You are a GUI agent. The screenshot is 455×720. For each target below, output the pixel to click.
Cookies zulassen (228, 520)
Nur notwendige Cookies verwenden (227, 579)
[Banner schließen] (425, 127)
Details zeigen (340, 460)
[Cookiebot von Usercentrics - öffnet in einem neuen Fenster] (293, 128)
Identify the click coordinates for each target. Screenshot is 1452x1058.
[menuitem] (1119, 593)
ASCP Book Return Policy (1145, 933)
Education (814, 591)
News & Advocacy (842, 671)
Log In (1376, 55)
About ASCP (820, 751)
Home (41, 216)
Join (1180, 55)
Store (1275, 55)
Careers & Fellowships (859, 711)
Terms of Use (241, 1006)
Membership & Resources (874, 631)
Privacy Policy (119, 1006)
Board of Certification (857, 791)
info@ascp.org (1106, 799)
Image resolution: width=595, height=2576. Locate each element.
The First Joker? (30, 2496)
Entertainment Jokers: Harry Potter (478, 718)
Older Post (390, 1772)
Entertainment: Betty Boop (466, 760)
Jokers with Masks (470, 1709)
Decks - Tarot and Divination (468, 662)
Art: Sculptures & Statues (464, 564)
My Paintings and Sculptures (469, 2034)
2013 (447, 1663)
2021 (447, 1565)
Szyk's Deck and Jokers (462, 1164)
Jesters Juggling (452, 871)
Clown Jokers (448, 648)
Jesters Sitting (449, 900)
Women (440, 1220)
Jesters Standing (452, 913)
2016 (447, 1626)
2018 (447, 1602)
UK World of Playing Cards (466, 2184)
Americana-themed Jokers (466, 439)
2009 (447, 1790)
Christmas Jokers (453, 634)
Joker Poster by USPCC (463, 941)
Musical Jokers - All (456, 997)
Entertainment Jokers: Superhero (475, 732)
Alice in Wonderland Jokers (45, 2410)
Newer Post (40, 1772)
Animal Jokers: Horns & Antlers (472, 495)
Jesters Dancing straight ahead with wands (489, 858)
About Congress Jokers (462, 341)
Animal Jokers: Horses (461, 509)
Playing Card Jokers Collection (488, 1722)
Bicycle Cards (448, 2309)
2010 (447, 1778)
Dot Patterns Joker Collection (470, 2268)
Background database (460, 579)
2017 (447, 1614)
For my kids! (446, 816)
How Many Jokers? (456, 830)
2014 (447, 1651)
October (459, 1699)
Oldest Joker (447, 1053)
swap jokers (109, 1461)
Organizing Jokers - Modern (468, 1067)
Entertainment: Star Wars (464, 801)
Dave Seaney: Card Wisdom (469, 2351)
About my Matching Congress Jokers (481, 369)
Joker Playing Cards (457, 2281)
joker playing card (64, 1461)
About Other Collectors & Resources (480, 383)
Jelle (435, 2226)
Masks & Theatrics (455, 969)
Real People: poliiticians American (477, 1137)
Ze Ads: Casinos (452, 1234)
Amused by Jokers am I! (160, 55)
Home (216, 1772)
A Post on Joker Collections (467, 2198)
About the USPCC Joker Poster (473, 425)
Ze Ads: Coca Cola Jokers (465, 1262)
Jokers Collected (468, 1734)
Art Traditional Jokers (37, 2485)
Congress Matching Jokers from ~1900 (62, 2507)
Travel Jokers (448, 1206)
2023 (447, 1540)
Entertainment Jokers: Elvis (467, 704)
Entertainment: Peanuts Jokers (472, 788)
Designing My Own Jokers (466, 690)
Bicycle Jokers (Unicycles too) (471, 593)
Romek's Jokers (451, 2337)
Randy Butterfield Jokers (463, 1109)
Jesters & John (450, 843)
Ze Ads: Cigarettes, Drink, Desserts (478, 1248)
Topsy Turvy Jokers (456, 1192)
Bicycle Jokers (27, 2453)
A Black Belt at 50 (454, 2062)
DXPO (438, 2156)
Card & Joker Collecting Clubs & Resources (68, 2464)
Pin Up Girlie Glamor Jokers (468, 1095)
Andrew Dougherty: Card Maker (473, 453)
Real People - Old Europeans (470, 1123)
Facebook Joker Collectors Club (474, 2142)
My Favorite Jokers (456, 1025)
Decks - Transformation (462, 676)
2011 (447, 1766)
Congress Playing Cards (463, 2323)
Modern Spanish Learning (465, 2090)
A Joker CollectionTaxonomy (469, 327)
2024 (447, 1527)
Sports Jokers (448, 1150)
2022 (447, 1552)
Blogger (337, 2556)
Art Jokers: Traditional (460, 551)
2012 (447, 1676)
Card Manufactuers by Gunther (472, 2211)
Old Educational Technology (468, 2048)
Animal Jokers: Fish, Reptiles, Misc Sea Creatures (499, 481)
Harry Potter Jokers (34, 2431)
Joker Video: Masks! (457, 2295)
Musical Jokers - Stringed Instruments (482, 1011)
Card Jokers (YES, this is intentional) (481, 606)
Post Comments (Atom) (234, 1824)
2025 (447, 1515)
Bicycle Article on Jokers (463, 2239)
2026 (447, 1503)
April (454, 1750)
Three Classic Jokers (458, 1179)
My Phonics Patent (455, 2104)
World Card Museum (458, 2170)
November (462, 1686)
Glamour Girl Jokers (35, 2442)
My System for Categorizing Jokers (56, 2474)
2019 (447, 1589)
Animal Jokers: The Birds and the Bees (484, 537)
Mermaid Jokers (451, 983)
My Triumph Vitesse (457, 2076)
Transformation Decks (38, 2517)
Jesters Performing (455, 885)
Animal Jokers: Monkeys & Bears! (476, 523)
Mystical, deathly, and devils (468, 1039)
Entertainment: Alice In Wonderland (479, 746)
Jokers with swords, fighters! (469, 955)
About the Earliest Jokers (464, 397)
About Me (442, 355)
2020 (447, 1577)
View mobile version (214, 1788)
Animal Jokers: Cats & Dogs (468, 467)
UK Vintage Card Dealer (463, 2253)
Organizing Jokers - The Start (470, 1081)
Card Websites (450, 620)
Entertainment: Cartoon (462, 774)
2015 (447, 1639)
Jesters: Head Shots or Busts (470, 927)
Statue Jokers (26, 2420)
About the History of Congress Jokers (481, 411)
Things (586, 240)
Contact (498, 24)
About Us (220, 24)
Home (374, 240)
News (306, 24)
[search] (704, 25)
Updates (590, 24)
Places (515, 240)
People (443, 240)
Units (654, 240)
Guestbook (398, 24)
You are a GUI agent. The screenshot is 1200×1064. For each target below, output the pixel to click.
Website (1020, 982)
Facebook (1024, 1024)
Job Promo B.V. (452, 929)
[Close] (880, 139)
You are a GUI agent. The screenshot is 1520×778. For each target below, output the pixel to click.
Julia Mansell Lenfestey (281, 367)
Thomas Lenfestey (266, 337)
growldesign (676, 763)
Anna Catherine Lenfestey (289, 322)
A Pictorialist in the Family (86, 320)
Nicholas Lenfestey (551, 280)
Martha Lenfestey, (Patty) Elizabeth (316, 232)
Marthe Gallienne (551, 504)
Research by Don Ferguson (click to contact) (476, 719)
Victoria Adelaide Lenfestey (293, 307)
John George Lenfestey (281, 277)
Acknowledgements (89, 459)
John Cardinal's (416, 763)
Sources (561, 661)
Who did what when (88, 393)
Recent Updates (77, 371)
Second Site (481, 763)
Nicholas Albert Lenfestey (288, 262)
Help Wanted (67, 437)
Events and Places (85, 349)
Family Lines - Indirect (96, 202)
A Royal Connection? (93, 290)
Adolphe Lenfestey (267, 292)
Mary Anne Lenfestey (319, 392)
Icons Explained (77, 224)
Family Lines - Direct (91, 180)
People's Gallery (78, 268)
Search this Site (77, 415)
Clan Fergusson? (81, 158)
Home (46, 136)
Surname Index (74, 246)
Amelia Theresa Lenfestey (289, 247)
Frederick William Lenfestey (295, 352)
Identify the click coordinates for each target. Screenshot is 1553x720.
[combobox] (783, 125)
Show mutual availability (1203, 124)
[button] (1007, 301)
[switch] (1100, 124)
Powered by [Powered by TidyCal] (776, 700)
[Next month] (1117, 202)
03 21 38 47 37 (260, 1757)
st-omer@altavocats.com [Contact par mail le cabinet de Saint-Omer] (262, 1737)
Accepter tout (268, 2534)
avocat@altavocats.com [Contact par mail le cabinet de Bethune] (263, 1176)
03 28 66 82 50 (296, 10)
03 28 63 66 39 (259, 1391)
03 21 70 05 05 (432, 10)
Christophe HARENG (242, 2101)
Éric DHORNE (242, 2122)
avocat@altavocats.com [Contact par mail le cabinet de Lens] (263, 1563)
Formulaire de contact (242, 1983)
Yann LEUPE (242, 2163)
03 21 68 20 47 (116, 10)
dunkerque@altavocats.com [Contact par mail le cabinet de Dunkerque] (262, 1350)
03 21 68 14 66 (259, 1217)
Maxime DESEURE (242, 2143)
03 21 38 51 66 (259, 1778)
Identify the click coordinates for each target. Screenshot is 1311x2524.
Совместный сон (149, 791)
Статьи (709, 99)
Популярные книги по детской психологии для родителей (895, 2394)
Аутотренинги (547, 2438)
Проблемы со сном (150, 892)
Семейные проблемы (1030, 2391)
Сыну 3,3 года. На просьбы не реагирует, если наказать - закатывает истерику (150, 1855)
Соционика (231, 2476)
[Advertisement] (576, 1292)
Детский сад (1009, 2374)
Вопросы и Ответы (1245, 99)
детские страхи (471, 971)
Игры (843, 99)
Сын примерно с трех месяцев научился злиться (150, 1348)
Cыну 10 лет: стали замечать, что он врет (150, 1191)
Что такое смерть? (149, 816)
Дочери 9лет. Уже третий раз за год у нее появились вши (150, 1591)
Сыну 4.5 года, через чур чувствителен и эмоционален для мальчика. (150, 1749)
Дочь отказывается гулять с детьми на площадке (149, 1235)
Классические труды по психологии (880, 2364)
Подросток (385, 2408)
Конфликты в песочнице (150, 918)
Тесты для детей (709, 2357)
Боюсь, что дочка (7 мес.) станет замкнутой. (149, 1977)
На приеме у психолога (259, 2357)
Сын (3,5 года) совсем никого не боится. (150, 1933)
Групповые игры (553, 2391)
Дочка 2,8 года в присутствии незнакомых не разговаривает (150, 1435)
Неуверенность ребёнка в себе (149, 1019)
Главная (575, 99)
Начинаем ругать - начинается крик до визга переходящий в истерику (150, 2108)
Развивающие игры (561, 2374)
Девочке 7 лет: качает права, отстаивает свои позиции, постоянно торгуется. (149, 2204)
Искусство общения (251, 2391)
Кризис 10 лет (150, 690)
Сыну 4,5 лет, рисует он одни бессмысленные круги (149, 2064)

----

◆ Task description:
Print the rows verbatim, from the first line of the rows through the line containing "About Congress Jokers (462, 341)", inclusive.

◆ Complete response:
You are a GUI agent. The screenshot is 455×720. For each target below, output the pixel to click.
Cookies zulassen (228, 520)
Nur notwendige Cookies verwenden (227, 579)
[Banner schließen] (425, 127)
Details zeigen (340, 460)
[Cookiebot von Usercentrics - öffnet in einem neuen Fenster] (293, 128)
Identify the click coordinates for each target. Screenshot is 1452x1058.
[menuitem] (1119, 593)
ASCP Book Return Policy (1145, 933)
Education (814, 591)
News & Advocacy (842, 671)
Log In (1376, 55)
About ASCP (820, 751)
Home (41, 216)
Join (1180, 55)
Store (1275, 55)
Careers & Fellowships (859, 711)
Terms of Use (241, 1006)
Membership & Resources (874, 631)
Privacy Policy (119, 1006)
Board of Certification (857, 791)
info@ascp.org (1106, 799)
Image resolution: width=595, height=2576. Locate each element.
The First Joker? (30, 2496)
Entertainment Jokers: Harry Potter (478, 718)
Older Post (390, 1772)
Entertainment: Betty Boop (466, 760)
Jokers with Masks (470, 1709)
Decks - Tarot and Divination (468, 662)
Art: Sculptures & Statues (464, 564)
My Paintings and Sculptures (469, 2034)
2013 (447, 1663)
2021 (447, 1565)
Szyk's Deck and Jokers (462, 1164)
Jesters Juggling (452, 871)
Clown Jokers (448, 648)
Jesters Sitting (449, 900)
Women (440, 1220)
Jesters Standing (452, 913)
2016 (447, 1626)
2018 (447, 1602)
UK World of Playing Cards (466, 2184)
Americana-themed Jokers (466, 439)
2009 (447, 1790)
Christmas Jokers (453, 634)
Joker Poster by USPCC (463, 941)
Musical Jokers - All (456, 997)
Entertainment Jokers: Superhero (475, 732)
Alice in Wonderland Jokers (45, 2410)
Newer Post (40, 1772)
Animal Jokers: Horns & Antlers (472, 495)
Jesters Dancing straight ahead with wands (489, 858)
About Congress Jokers (462, 341)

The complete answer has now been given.